This week, the President’s Working Group on Financial Markets, a group that includes several financial regulators, met to discuss stablecoin legislation, with an anonymous official telling Coindesk the legislative package could become law by the end of the year. The source said it would define stablecoins for the purposes of U.S. regulation and address how they’re used.
The stablecoin market has ballooned in recent years with the largest stablecoin tether now boasting a market capitalization of almost $70 billion. Stablecoins— cryptocurrencies that are price pegged to traditional currencies such as the U.S. dollar—are used to facilitate payments and ease people’s entry to certain cryptocurrency exchanges that don’t support direct deposits.

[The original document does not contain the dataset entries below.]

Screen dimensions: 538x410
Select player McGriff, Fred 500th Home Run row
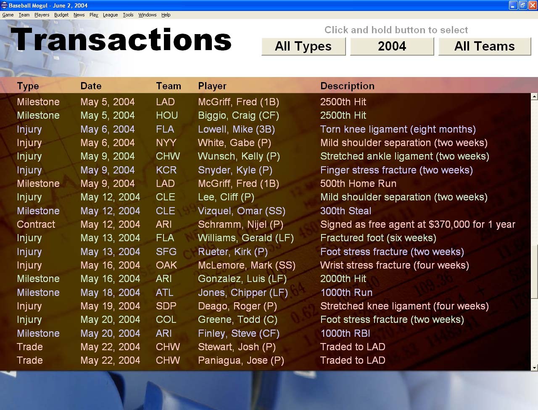tap(238, 184)
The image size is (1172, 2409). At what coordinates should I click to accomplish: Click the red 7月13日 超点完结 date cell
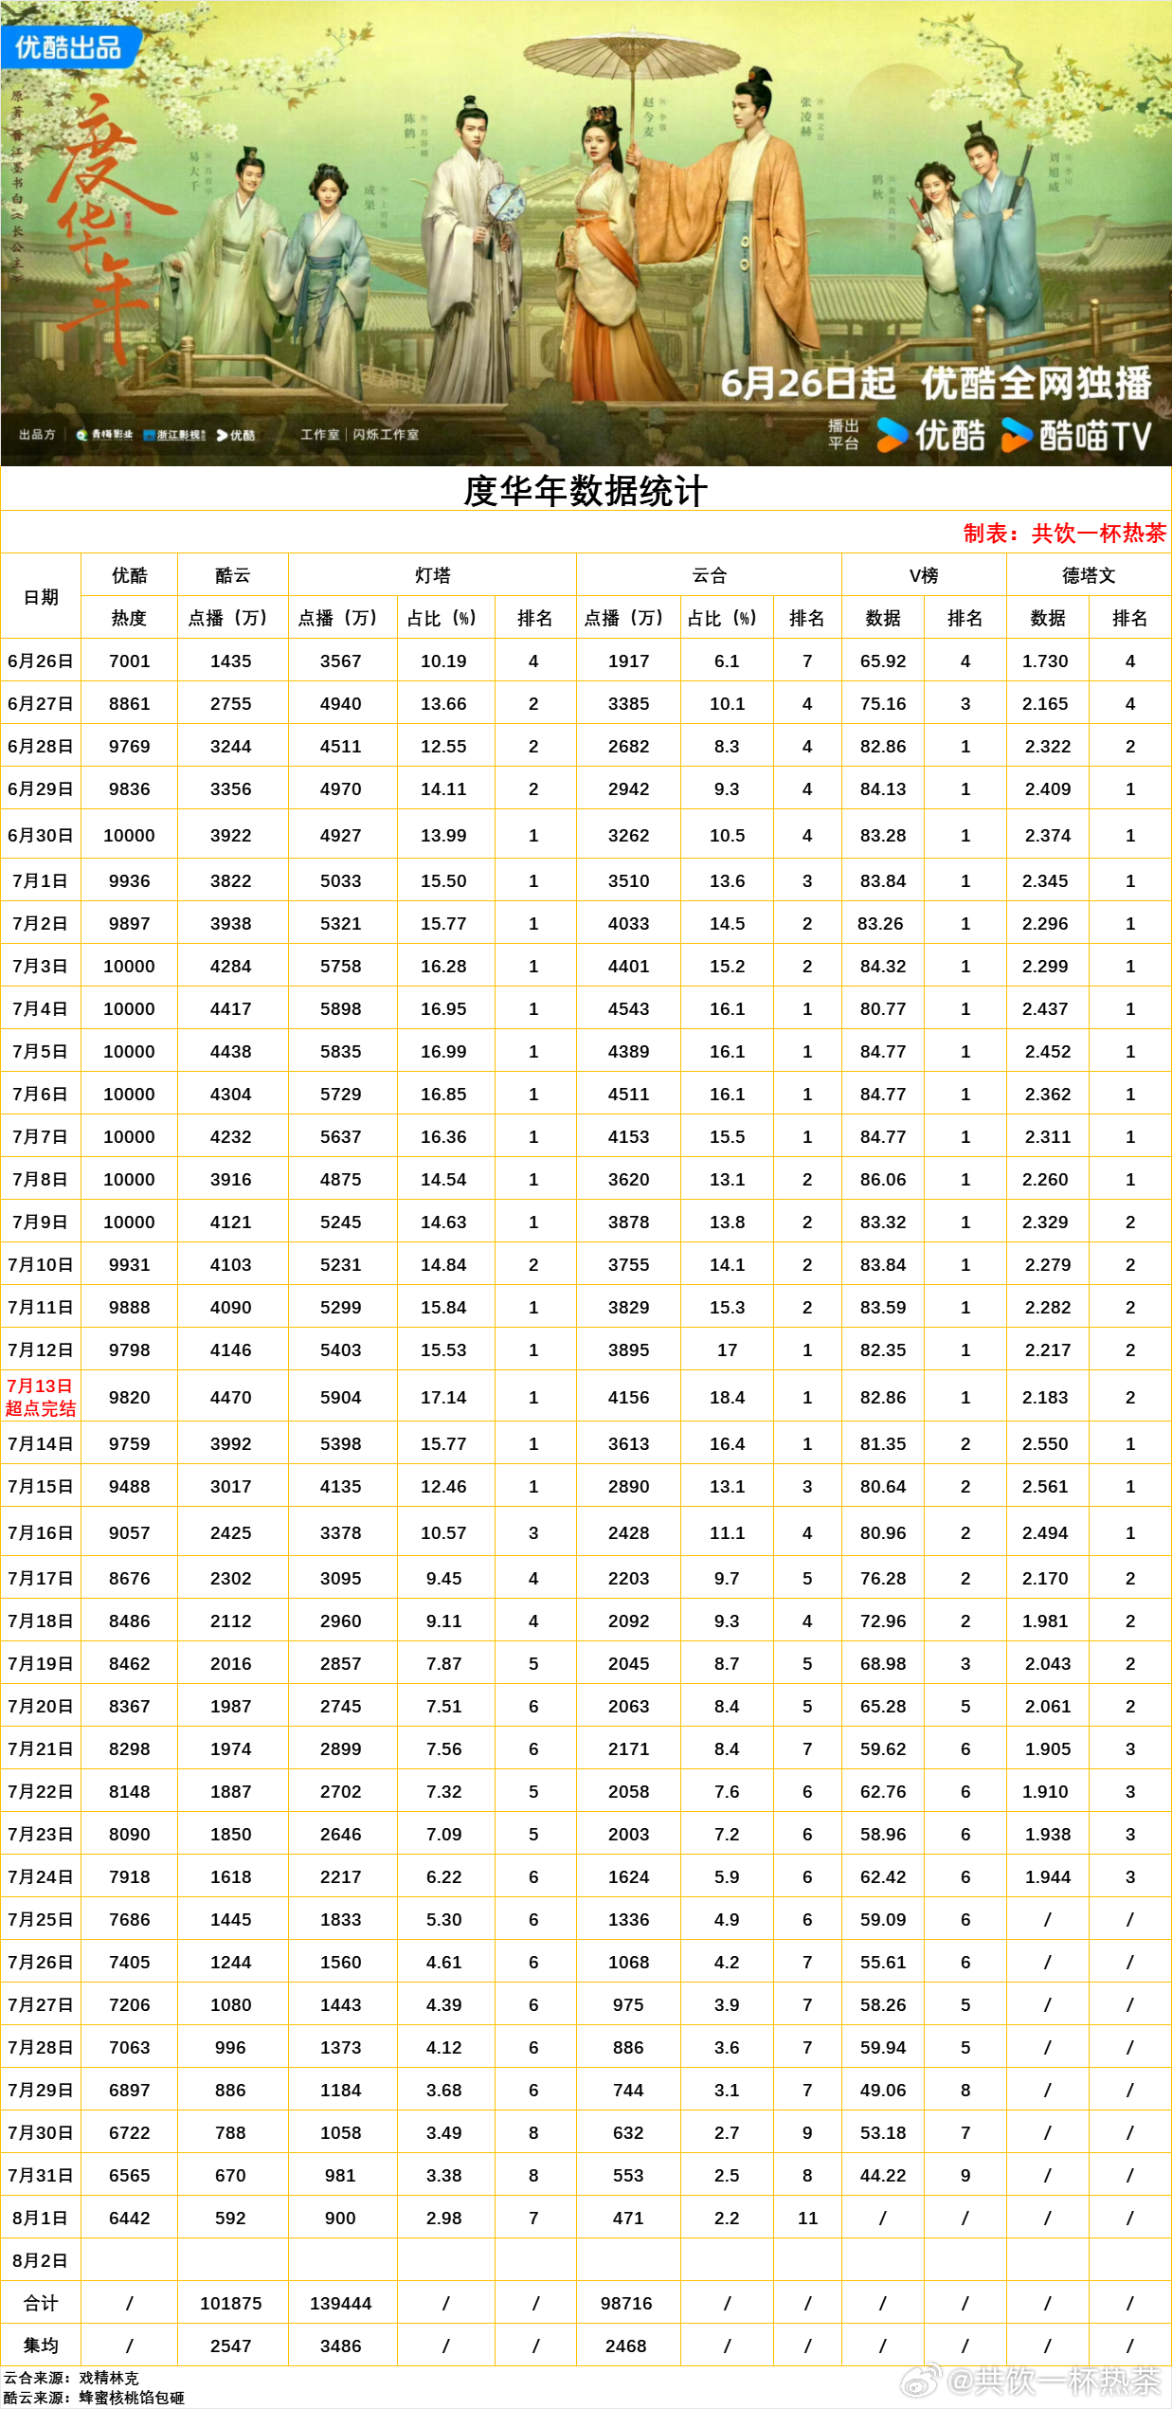pos(41,1397)
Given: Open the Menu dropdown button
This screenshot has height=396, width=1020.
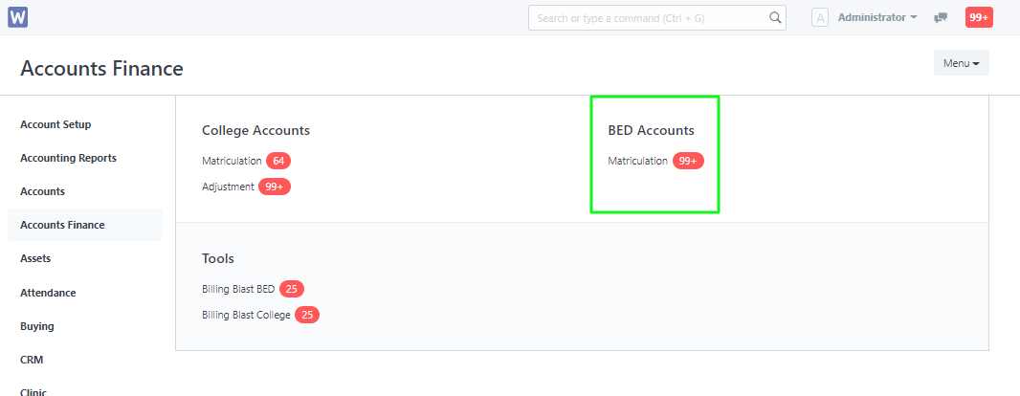Looking at the screenshot, I should pos(962,63).
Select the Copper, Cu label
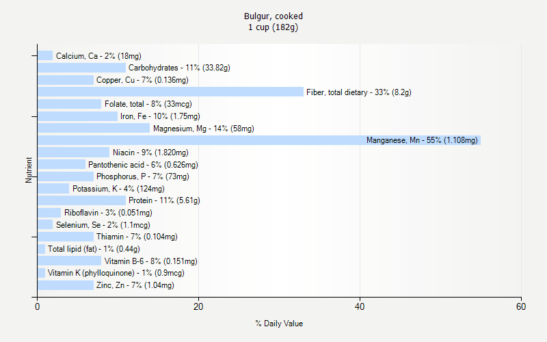547x342 pixels. coord(142,80)
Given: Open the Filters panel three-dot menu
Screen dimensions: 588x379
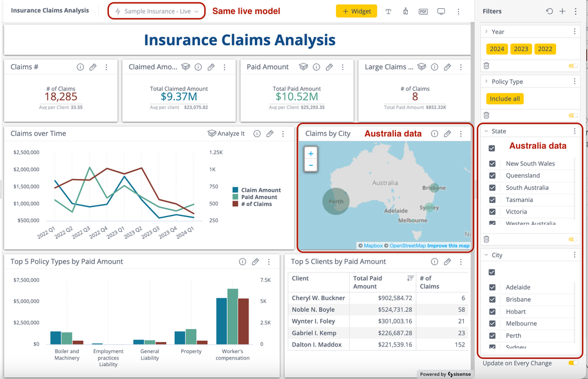Looking at the screenshot, I should (x=575, y=11).
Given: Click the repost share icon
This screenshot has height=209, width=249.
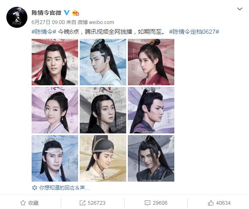Looking at the screenshot, I should click(x=82, y=203).
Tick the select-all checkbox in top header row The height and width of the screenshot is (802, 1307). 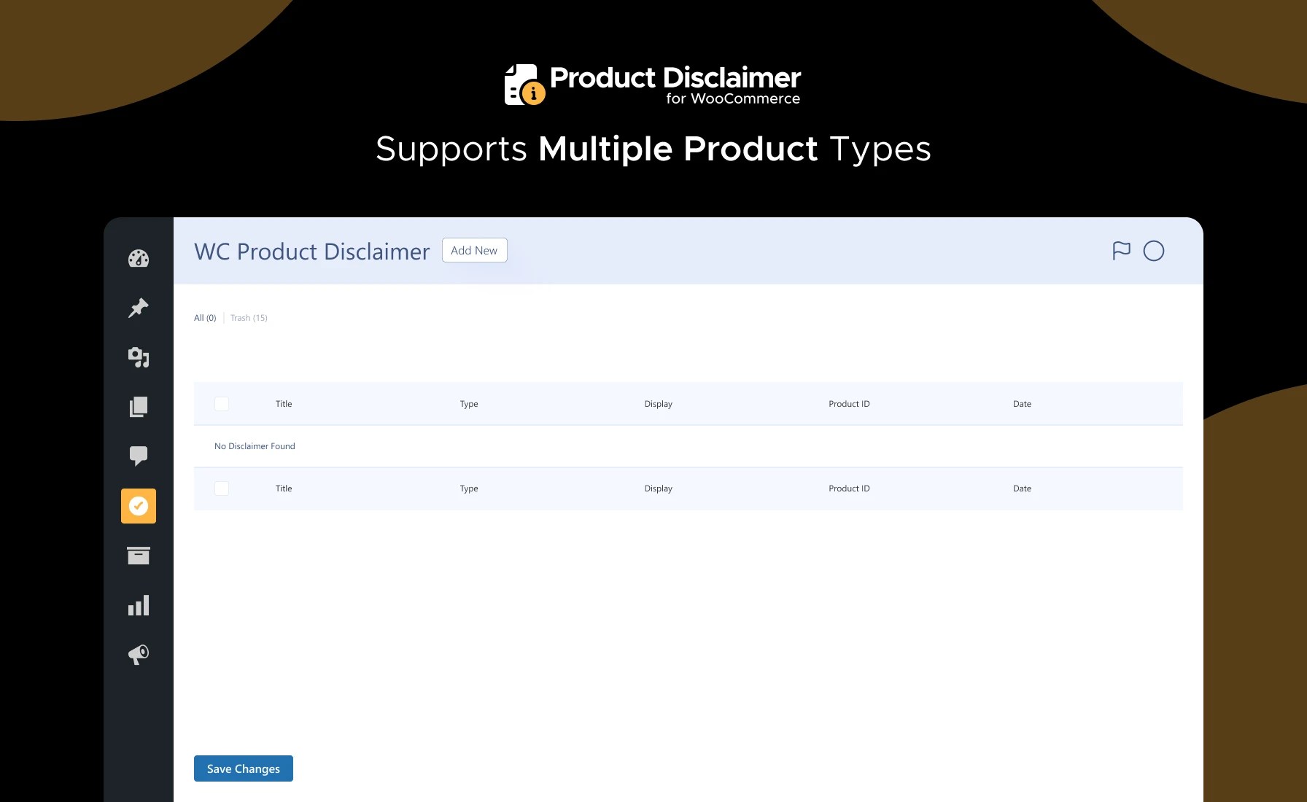[222, 404]
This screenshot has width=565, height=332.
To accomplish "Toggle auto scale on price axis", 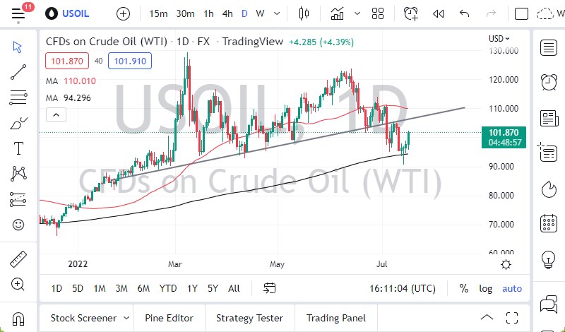I will click(x=512, y=288).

This year, the collapse of the so-called algorithmic stablecoin terraUSD that used a cryptocurrency called luna to maintain its U.S. dollar peg sent shockwaves through the crypto market and galvanized regulators to better police the technology and protect users.
TerraUSD and luna’s collapse shook the confidence of many crypto investors that have been further rocked by many crypto lending companies suspending withdrawals in recent weeks in the face of spiraling bitcoin, ethereum and crypto prices.
In Europe, lawmakers this week secured an agreement on tough new rules designed to ensure stablecoins maintain ample reserves to meet redemption requests in the event of mass withdrawals.
E.U. lawmaker Stefan Berger said the rules would “put order in the Wild West of crypto assets,” adding the rules “will provide legal certainty for crypto-asset issuers, guarantee equal rights for service providers and ensure high standards for consumers and investors.”